Taking all of the into consideration, it really takes a lot to get me to bother with a car wash. Until last Thursday, I think the closest I'd ever gotten to an official car wash was using the windshield wiper squeegee at the gas station to wipe off extraneous bird doo from the roof of my car.

But over the last week, even I had reached my limit with how disgustingly dirty the outside of my car had gotten. Apparently, where I park my car in the driveway is underneath a tree that's been dripping a heady combination of pollen, sap, and some kind of little black seed. About the only thing the outside of my car was missing was a light coating of gypsy moth caterpillars. My boss said it looked like I had driven through some kind of tobacco-spitting contest. I'd park my car at work or at Carrie's work, and for the first time in my life, I was embarrassed by the car I was driving (which is a pretty tall order for someone who used to own a Hyundai).

So I went to the car wash, and it was pretty darn uneventful (not sure what kind of excitement I was looking for - maybe a laser show or something) even though I do get a little gidgy about driving in between the little tracks that push your car through the car wash. I always think I'm going to go off the tracks, although I don't know what kind of damage this would cause when I'm driving at about 2 mph.

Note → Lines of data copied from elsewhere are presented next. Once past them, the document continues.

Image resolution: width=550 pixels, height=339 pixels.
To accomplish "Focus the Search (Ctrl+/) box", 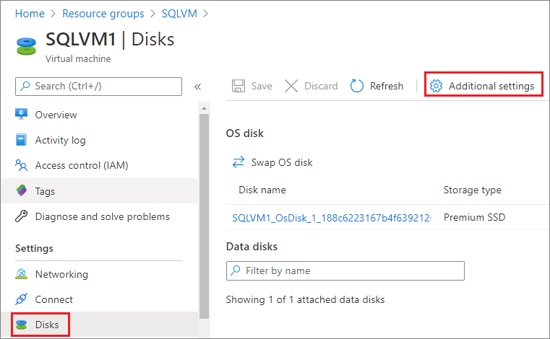I will [x=98, y=87].
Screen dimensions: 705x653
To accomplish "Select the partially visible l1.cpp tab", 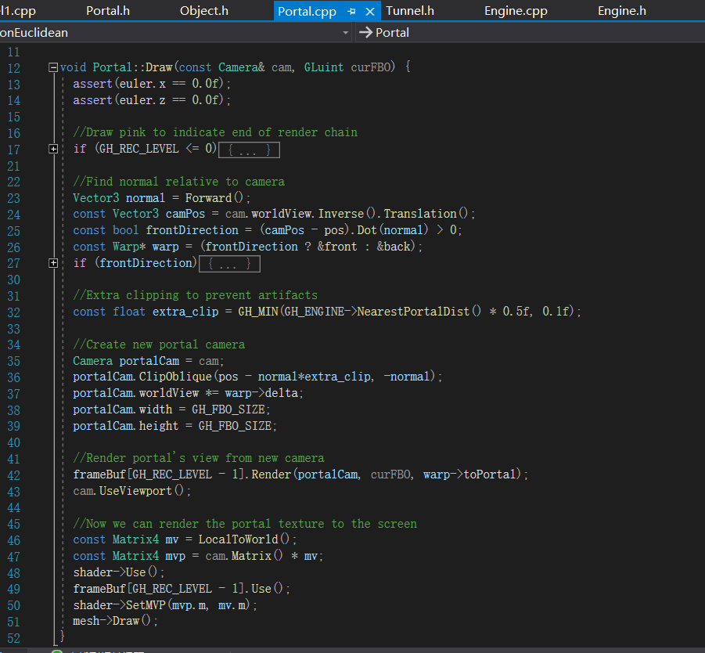I will tap(19, 11).
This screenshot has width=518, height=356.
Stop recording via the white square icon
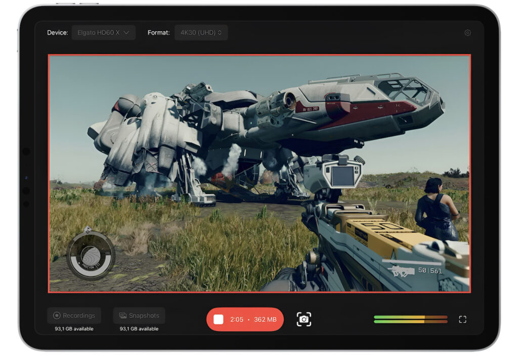click(x=220, y=319)
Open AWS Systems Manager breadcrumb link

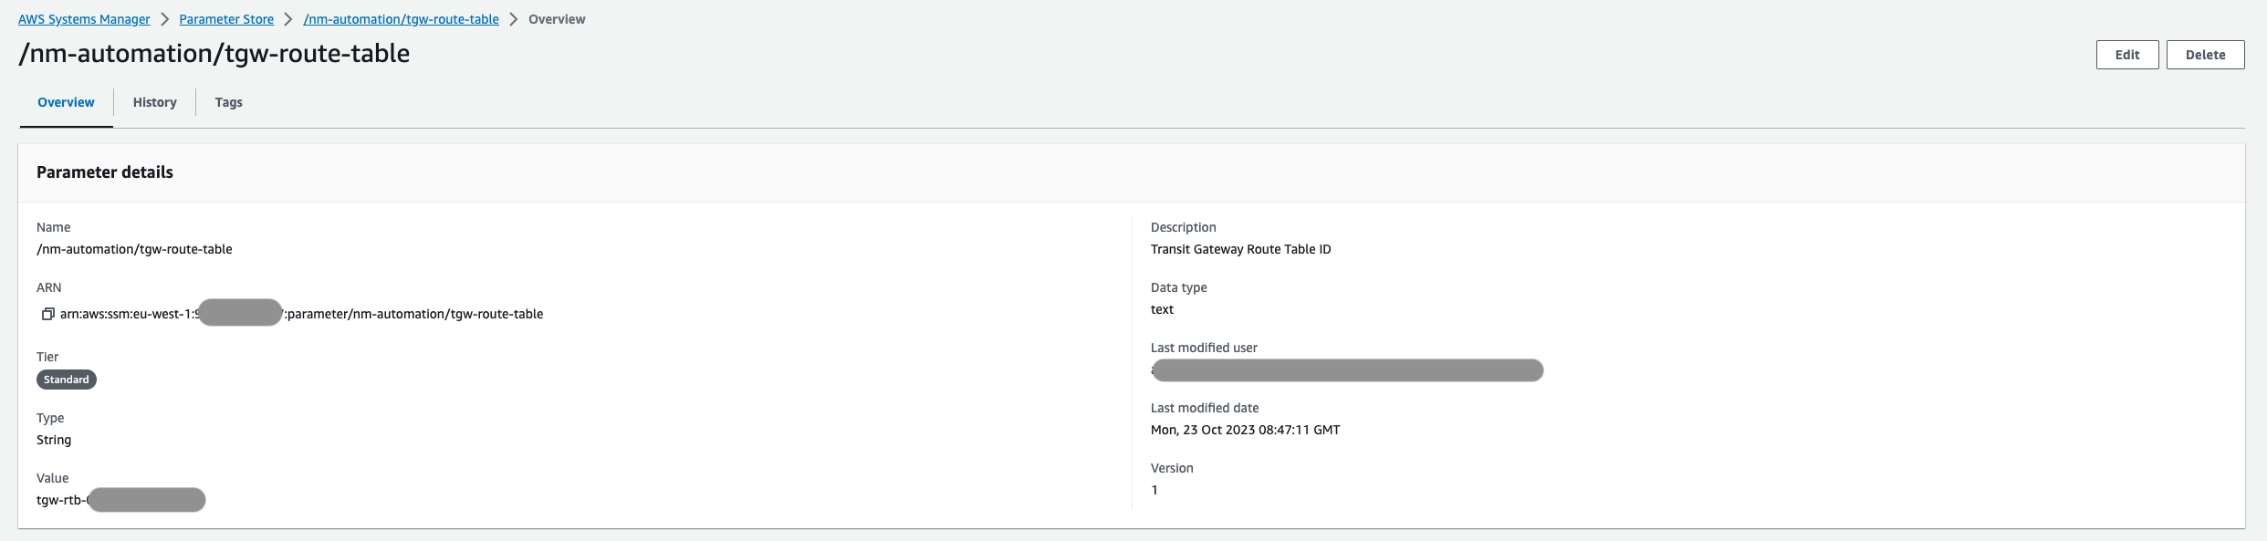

I wouldn't say the car wash (I got the basic variety - I mean, I'm not going to go totally crazy with this thing) got my car sparkling, but it at least got me down to an acceptable level of dirt and grime that doesn't make me feel like I've just driven Ma and Pa Joad through the Oklahoma dust bowl.

Of course, I'm still parking in the same spot in the driveway, so who knows how long this feeling will last.